## TASK DESCRIPTION
Output the data below in full, byte for byte. Nothing may differ.

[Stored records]
::::::::
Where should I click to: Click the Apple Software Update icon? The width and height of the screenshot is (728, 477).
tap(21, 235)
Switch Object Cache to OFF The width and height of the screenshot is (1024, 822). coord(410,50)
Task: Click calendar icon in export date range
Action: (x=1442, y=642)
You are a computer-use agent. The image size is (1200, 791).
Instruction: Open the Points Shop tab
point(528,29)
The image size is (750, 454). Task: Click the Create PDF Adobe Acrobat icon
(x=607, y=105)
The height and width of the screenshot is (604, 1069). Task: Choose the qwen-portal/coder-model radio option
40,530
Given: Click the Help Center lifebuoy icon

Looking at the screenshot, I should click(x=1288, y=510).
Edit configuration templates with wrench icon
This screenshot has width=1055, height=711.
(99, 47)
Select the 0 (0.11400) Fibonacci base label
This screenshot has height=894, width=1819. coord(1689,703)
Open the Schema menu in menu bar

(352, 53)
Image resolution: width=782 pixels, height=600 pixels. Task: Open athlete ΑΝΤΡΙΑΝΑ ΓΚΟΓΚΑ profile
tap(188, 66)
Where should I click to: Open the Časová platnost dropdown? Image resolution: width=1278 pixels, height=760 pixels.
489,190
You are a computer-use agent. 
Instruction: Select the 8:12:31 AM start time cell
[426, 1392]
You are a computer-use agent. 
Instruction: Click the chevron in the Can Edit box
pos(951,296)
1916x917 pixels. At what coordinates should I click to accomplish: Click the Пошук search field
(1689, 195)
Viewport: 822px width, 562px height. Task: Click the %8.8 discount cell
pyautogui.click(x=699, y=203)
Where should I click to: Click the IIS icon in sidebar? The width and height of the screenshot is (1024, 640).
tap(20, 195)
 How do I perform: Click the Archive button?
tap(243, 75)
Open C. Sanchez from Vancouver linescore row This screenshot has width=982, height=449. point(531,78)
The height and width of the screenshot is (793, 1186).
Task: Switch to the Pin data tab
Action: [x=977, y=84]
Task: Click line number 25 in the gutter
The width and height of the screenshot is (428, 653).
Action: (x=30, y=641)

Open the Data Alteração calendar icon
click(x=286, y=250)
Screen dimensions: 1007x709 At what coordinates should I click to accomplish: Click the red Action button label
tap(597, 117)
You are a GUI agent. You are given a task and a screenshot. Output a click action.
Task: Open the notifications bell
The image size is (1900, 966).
::::::::
## OUTPUT OF THE TASK
Where should I click to: Click the Apple Software Update icon? The width and height of the screenshot is (728, 477).
tap(21, 235)
Switch Object Cache to OFF The width and height of the screenshot is (1024, 822). coord(410,50)
Task: Click calendar icon in export date range
Action: (x=1442, y=642)
You are a computer-use agent. The image size is (1200, 791).
Instruction: Open the Points Shop tab
point(528,29)
The image size is (750, 454). Task: Click the Create PDF Adobe Acrobat icon
(x=607, y=105)
The height and width of the screenshot is (604, 1069). Task: Choose the qwen-portal/coder-model radio option
40,530
Given: Click the Help Center lifebuoy icon

Looking at the screenshot, I should click(x=1288, y=510).
Edit configuration templates with wrench icon
This screenshot has width=1055, height=711.
(99, 47)
Select the 0 (0.11400) Fibonacci base label
This screenshot has height=894, width=1819. coord(1689,703)
Open the Schema menu in menu bar

(352, 53)
Image resolution: width=782 pixels, height=600 pixels. Task: Open athlete ΑΝΤΡΙΑΝΑ ΓΚΟΓΚΑ profile
tap(188, 66)
Where should I click to: Open the Časová platnost dropdown? Image resolution: width=1278 pixels, height=760 pixels.
489,190
You are a computer-use agent. 
Instruction: Select the 8:12:31 AM start time cell
[426, 1392]
You are a computer-use agent. 
Instruction: Click the chevron in the Can Edit box
pos(951,296)
1916x917 pixels. At what coordinates should I click to accomplish: Click the Пошук search field
(1689, 195)
Viewport: 822px width, 562px height. Task: Click the %8.8 discount cell
pyautogui.click(x=699, y=203)
Where should I click to: Click the IIS icon in sidebar? The width and height of the screenshot is (1024, 640).
tap(20, 195)
 How do I perform: Click the Archive button?
tap(243, 75)
Open C. Sanchez from Vancouver linescore row This screenshot has width=982, height=449. point(531,78)
The height and width of the screenshot is (793, 1186).
Task: Switch to the Pin data tab
Action: [x=977, y=84]
Task: Click line number 25 in the gutter
The width and height of the screenshot is (428, 653).
Action: (x=30, y=641)

Open the Data Alteração calendar icon
click(x=286, y=250)
Screen dimensions: 1007x709 At what coordinates should I click to accomplish: Click the red Action button label
tap(597, 117)
You are a GUI agent. You are given a task and a screenshot. Output a click action.
Task: Open the notifications bell
The image size is (1900, 966).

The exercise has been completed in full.